▶ [Supplied entries]:
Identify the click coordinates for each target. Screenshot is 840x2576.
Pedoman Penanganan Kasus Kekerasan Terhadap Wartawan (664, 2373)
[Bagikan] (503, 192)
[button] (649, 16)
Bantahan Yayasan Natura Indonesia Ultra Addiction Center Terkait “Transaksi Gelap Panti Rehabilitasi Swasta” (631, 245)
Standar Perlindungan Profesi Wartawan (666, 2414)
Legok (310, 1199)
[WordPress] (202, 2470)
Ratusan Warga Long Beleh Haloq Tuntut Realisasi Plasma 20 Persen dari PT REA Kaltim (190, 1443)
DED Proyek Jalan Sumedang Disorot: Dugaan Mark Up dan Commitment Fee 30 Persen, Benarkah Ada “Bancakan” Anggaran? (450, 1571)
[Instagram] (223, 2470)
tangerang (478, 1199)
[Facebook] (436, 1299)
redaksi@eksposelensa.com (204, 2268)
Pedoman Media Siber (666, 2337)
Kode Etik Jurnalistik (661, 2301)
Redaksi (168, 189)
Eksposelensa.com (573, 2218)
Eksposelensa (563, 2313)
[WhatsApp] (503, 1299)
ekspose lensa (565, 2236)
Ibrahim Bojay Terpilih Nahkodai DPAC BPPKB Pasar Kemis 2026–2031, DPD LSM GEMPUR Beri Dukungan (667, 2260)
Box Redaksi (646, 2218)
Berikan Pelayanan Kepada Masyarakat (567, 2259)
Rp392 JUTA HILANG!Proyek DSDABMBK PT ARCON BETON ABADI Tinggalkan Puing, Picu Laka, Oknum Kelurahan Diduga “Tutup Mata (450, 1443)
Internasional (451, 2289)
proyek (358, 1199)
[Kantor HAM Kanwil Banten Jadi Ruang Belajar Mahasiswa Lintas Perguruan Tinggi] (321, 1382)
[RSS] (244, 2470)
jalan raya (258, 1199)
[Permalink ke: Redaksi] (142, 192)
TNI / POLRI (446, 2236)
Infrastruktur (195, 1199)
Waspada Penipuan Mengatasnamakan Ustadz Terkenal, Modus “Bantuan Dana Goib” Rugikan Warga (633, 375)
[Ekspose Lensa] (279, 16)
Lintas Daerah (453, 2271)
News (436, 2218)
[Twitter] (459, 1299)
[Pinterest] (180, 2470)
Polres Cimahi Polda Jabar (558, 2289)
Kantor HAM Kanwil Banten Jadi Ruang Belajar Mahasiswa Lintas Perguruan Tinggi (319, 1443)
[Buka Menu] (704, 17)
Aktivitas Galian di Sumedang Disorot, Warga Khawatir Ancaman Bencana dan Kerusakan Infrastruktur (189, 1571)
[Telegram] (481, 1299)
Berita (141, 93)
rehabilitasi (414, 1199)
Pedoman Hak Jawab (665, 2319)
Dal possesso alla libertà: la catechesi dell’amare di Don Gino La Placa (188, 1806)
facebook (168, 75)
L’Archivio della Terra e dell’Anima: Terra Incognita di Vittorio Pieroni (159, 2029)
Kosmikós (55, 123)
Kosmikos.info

▶ [Task item]: Gather and copy every line of the data in which the string "Lintas" is found.

▶ [Exercise solution]:
[Kantor HAM Kanwil Banten Jadi Ruang Belajar Mahasiswa Lintas Perguruan Tinggi] (321, 1382)
Lintas Daerah (453, 2271)
Kantor HAM Kanwil Banten Jadi Ruang Belajar Mahasiswa Lintas Perguruan Tinggi (319, 1443)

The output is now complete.